On the second point Samuelson is suffering from a serious lack of evidence. According to the Bureau of Labor Statistics in 1992, when the economy was slow creating jobs coming out of the 1990-91 recession, involuntary part-time workers accounted for 5.4 percent of total employment. In the first six months the share has been 5.5 percent. Given the far greater severity of the current downturn, it would seem a bit of stretch to describe this 0.1 percentage point increase as implying some sort of sea change in employer behavior.

For those looking at temp employment, we’re hovering near the 2000 levels. There’s not much of a story here either, or at least not a new story. 

Since Samuelson is wrong on the second point — employers have not shifted to part-time in a way that is not a predictable result of a weak economy — he is inevitably wrong on the third point: employers are not cutting hours to avoid the employer sanctions under the ACA. Just to be sure, Helene Jorgenson and I checked the percentage of workers who are working 26-29 hours, just under the 30 hour cutoff for the employer penalty. It actually is slightly lower in 2013 than in 2012. So much for the huge shift in hours.
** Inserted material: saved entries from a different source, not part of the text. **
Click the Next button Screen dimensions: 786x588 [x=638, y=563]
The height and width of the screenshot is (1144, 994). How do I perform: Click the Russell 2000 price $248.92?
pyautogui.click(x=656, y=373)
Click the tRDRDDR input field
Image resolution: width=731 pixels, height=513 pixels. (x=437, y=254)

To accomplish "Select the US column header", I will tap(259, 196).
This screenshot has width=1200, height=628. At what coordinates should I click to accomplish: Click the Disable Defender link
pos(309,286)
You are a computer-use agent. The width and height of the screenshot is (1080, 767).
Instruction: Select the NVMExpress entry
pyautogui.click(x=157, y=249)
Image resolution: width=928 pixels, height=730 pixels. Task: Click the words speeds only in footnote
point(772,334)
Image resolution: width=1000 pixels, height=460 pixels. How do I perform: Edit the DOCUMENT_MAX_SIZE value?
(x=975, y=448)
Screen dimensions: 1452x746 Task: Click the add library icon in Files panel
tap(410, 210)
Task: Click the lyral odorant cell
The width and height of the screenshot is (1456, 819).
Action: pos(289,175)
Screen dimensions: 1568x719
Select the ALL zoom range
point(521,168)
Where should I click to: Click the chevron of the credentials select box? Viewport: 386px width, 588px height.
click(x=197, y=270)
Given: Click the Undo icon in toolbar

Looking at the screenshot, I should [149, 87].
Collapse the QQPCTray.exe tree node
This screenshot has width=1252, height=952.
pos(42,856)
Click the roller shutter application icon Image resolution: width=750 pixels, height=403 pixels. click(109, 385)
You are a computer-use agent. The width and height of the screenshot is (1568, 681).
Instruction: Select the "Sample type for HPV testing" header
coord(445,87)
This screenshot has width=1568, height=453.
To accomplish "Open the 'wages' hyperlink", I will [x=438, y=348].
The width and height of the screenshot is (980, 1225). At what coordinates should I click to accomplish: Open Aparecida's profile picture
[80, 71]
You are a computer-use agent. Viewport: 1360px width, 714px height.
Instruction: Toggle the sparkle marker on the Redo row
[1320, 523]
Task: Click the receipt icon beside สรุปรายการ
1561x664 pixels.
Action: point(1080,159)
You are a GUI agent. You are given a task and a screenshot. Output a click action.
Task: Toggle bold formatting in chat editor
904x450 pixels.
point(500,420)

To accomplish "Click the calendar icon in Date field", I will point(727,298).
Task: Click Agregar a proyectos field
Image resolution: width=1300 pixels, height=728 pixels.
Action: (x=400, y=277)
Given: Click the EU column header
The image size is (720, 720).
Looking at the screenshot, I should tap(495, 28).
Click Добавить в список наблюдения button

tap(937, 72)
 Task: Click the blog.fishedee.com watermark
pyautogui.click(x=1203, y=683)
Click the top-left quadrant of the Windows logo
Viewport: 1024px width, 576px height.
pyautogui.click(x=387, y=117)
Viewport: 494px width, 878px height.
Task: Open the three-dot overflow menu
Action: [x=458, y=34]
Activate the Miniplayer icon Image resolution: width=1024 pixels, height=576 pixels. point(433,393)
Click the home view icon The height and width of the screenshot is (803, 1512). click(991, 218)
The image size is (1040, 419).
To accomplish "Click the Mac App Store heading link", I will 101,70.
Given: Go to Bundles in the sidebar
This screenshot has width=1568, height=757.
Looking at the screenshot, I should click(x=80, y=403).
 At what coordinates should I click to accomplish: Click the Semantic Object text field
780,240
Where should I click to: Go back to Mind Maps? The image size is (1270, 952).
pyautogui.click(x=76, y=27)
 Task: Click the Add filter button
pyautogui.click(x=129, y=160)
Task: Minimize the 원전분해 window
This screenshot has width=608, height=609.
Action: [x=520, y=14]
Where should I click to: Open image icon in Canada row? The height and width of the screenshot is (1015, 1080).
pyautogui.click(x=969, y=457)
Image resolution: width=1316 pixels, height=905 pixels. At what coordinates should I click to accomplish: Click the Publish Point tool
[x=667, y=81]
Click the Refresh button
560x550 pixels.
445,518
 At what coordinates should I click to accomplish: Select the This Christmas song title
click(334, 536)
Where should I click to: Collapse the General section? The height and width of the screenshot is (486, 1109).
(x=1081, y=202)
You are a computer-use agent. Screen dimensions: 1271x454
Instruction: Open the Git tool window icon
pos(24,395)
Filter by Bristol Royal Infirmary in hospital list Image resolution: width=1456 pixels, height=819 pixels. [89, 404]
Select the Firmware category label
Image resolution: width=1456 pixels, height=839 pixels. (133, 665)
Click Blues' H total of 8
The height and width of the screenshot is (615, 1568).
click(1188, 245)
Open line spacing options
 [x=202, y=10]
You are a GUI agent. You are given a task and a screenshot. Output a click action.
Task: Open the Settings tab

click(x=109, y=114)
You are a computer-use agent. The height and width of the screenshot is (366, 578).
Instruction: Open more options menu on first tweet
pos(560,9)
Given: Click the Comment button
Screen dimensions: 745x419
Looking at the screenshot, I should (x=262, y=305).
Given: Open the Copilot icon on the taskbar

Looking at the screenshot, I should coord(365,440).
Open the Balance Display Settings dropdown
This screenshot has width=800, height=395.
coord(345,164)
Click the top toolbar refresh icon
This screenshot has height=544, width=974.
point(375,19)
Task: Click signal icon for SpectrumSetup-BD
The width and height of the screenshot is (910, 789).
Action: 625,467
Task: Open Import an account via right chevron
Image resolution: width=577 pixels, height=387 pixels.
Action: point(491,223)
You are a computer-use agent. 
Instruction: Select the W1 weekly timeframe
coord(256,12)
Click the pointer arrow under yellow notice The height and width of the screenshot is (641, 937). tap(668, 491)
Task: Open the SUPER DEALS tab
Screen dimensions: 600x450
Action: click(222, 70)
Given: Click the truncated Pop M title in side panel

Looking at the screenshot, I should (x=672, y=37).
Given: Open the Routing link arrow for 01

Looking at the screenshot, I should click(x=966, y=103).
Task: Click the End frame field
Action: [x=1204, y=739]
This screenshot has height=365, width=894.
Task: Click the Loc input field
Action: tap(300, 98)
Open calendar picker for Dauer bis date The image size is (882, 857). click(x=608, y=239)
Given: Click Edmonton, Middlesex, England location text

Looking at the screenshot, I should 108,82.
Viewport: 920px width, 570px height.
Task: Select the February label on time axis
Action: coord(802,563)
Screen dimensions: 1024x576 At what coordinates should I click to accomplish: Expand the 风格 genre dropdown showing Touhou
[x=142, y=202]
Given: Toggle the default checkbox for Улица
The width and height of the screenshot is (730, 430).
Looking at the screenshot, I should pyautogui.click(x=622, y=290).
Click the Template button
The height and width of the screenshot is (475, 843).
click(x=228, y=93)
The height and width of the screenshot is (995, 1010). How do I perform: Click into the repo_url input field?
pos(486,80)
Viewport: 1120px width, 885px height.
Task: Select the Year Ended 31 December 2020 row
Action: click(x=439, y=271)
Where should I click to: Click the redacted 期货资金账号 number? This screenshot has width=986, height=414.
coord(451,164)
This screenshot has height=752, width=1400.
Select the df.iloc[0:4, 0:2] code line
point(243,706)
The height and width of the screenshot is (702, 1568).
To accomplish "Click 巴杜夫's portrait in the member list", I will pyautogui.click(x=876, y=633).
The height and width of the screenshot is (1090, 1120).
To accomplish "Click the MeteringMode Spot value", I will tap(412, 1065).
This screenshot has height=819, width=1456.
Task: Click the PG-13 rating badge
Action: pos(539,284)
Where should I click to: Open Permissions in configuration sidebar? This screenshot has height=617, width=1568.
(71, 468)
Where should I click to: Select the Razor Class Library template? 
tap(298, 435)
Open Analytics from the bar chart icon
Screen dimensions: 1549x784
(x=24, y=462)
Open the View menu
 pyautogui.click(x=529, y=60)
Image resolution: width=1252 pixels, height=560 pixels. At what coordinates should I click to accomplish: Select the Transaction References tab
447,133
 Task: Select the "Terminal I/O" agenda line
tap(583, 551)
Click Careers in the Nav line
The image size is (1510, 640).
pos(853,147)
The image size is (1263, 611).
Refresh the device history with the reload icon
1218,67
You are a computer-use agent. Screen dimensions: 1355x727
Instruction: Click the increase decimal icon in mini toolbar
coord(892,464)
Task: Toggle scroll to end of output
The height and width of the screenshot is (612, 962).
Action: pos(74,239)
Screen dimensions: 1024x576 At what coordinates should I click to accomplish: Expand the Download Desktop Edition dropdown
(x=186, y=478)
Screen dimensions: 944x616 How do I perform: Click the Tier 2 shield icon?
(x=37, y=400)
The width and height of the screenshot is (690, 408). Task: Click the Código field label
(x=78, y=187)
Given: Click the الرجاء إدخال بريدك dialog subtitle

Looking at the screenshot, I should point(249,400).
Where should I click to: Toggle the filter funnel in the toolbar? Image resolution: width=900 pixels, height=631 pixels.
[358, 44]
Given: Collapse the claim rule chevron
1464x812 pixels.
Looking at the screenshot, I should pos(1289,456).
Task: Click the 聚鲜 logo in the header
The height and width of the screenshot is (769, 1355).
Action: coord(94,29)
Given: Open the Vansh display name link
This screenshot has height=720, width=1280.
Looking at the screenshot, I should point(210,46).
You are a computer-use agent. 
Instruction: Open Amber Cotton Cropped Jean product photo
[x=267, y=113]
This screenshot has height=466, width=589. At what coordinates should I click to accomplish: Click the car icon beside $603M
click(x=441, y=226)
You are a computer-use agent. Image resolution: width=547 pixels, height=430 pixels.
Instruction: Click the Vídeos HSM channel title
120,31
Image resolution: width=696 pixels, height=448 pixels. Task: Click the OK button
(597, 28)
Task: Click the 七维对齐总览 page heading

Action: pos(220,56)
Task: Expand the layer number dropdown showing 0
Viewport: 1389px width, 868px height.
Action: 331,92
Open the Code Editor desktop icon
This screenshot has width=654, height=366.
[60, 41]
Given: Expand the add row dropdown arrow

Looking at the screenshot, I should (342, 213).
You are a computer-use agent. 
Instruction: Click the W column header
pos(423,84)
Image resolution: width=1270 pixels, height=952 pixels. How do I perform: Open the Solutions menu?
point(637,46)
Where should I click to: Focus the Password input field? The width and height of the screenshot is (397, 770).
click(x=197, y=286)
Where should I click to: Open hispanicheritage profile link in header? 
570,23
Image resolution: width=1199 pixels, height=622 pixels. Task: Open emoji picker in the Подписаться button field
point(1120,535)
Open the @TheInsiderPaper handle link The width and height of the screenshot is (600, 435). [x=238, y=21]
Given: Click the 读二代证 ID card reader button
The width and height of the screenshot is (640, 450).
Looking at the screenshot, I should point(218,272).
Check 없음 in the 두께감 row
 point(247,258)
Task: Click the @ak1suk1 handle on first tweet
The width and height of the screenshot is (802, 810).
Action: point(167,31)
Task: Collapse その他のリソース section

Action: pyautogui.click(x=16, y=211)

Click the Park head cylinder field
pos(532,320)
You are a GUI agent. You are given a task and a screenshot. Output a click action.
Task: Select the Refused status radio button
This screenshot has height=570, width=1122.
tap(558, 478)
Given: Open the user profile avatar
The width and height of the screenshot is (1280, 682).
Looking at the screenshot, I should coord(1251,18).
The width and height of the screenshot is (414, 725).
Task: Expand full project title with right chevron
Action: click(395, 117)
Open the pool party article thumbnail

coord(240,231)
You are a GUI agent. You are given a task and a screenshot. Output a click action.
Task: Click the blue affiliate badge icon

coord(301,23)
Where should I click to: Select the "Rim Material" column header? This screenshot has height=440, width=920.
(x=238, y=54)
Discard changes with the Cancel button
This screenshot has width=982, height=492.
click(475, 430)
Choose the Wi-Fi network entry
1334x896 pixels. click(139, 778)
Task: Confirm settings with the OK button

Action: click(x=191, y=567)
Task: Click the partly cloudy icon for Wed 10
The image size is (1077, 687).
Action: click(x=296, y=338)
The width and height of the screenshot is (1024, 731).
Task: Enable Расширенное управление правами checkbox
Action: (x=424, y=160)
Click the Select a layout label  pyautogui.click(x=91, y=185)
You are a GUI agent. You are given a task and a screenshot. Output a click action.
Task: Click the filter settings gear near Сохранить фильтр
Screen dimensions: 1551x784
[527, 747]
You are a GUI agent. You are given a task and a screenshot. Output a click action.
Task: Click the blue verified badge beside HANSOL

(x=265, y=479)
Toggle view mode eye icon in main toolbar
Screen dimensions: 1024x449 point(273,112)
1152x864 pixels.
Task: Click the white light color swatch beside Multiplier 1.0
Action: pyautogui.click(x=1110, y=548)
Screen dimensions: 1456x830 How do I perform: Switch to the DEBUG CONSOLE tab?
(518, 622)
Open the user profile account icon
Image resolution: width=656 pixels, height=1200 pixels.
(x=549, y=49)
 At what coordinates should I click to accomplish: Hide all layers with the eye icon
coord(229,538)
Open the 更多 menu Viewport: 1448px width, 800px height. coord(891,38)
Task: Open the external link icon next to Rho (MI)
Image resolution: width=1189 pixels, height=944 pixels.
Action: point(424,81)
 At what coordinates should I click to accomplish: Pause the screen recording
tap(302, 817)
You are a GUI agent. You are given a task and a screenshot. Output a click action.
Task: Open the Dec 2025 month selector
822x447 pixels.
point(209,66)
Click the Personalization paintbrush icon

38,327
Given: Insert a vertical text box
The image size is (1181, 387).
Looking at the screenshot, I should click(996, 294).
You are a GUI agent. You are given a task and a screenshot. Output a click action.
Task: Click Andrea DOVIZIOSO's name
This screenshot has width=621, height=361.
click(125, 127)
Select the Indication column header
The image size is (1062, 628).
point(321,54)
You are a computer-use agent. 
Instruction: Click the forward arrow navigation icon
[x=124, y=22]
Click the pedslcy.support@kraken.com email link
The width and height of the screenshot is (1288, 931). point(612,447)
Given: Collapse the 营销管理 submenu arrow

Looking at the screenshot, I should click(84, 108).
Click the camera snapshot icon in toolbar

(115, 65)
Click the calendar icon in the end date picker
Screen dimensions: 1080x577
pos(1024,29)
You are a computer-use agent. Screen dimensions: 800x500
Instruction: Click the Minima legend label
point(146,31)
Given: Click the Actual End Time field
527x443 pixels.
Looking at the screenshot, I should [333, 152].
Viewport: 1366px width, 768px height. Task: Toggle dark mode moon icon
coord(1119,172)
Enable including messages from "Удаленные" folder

There is one final point worth noting. Samuelson points to surveys of employers where they say they had adjusted their employment patterns because of the ACA. Employers do not always do as they say. It is fashionable in some circles to repeat the job-killer ACA mantra. Many employers fall into this category.

Many have claimed that it deterred employment in 2010-2012, years when the sanctions did not even apply. If demand warranted increased employment, there would be no reason not to hire workers in these years because of the ACA. Since roughly 3 percent of workers leave their jobs every month (half voluntarily and half involuntarily) they would have little reason to fear that they would be stuck with more than 50 workers in 2013, when the sanctions were first scheduled to apply, if their goal was to avoid the sanctions.

Of course if they were not hiring because of fears of the ACA, then they presumably would have increased average hours to meet the demand for labor. There is no evidence of any substantial increase in hours, above pre-recession levels, in any major sector of the economy. In short, it does not appear as though employers were acting in a way consistent with what they were saying.